Я вышел на открытое место. Слева черной стеной поднимались деревья, справа над морем выгнулось звездное небо, и вода поблескивала, отражая его свет. Гостиница белела впереди – маленькая, какая-то беззащитная, с одним только фонарем над входом. Мне стало не по себе. Позабыв про усталость, я прибавил шагу.
Желтый свет стекал по ступеням лестницы; на прозрачных створках двери появилось мое отражение – в холле было темно. Дверь долго размышляла, прежде чем открыться, и словно в сомнении наконец отворилась.

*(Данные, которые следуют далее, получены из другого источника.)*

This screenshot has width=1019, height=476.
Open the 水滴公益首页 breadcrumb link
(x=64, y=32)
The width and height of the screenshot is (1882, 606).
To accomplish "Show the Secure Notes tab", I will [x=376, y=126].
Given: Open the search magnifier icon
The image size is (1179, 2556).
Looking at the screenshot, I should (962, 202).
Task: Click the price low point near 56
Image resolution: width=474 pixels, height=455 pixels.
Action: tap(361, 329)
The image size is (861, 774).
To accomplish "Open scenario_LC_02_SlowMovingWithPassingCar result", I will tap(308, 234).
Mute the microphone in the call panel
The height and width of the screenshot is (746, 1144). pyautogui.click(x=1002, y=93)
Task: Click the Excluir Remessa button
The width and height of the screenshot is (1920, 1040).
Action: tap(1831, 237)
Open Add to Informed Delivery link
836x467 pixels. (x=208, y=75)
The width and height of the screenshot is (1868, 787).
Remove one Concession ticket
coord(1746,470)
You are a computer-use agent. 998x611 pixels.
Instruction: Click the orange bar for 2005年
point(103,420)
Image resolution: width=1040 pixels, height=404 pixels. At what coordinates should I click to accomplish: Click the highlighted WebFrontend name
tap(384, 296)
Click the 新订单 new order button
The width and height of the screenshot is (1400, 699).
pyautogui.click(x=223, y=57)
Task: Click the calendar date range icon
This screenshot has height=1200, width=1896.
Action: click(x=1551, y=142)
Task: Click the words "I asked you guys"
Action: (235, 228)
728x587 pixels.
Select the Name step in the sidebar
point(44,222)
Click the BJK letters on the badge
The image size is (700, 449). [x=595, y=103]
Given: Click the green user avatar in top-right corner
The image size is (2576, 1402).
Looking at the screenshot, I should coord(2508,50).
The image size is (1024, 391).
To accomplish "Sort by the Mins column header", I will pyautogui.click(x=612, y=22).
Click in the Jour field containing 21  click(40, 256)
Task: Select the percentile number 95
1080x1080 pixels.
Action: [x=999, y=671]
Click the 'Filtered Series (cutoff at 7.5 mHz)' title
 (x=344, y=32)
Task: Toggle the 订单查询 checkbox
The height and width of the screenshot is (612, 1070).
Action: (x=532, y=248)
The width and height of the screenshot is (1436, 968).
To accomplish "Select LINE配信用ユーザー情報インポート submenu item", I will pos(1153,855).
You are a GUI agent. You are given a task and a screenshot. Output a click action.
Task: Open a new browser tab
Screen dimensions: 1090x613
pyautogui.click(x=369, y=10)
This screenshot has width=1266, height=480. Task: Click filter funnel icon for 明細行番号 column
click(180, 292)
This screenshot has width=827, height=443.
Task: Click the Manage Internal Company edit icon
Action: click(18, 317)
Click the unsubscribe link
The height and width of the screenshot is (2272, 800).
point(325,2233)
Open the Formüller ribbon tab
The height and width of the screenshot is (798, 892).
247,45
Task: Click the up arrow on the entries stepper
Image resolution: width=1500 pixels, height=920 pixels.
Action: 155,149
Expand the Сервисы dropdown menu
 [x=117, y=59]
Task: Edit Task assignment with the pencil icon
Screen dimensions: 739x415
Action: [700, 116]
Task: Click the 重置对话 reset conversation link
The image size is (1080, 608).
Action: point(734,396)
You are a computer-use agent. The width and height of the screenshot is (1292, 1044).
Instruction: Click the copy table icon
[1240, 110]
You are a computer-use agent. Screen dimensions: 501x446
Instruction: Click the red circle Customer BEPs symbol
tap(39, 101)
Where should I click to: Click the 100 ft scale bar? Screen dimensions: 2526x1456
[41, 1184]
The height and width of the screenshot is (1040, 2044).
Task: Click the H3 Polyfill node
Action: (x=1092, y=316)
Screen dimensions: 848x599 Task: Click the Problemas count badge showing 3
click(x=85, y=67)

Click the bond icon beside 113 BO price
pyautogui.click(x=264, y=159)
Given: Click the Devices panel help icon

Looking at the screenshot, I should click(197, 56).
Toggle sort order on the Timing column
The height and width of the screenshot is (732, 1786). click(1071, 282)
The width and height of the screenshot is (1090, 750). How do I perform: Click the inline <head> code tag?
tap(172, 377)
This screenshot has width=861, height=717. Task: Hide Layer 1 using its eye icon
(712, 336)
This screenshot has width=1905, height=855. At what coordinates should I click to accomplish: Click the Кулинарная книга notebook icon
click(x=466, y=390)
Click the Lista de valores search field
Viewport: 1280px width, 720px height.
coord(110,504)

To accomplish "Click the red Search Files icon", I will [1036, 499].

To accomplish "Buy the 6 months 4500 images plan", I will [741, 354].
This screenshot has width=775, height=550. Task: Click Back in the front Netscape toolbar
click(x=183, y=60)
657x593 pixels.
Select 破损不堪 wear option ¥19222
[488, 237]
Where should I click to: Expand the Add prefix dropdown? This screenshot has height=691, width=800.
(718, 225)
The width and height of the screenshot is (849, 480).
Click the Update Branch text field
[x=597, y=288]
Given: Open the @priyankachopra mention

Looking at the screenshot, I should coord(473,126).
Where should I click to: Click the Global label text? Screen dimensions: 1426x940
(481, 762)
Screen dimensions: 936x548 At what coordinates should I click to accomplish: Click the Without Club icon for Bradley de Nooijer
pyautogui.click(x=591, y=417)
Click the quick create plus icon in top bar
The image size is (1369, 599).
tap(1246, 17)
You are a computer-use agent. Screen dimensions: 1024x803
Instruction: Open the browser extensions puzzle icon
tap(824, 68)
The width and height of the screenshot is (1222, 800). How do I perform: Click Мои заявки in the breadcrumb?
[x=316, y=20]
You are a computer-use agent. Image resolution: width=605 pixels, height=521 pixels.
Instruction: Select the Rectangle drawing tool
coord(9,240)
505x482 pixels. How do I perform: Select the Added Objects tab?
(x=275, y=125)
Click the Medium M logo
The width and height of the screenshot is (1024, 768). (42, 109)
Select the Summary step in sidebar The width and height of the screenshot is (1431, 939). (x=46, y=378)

Я переступил порог. Над стойкой администратора загорелось зеленое облачко светильника, а холл показался непривычно пустым и убогим. Картинки на стенах были выключены, слепо глядели серые экраны. На стойке, за которой обычно сидела веселая толстушка Шейла, стоял букетик черных фиалок, а рядом висело нечто длинное, отливающее золотом, одним концом закрепленное на подвешенной к потолку рейке. Я тупо глядел на непонятную штуку. Легкое полотно, состоящее из отдельных волокон, завитых в колечки… Да это же материны волосы, состриженные и повешенные при входе в дом – знак полного, бесконечного траура. Доктор Ливси едва уговорил ее не стричь волосы, когда погиб отец. А теперь, значит, не убедил.
С какой стати мать меня похоронила? Я двинулся из холла в левое крыло, к ее спальне.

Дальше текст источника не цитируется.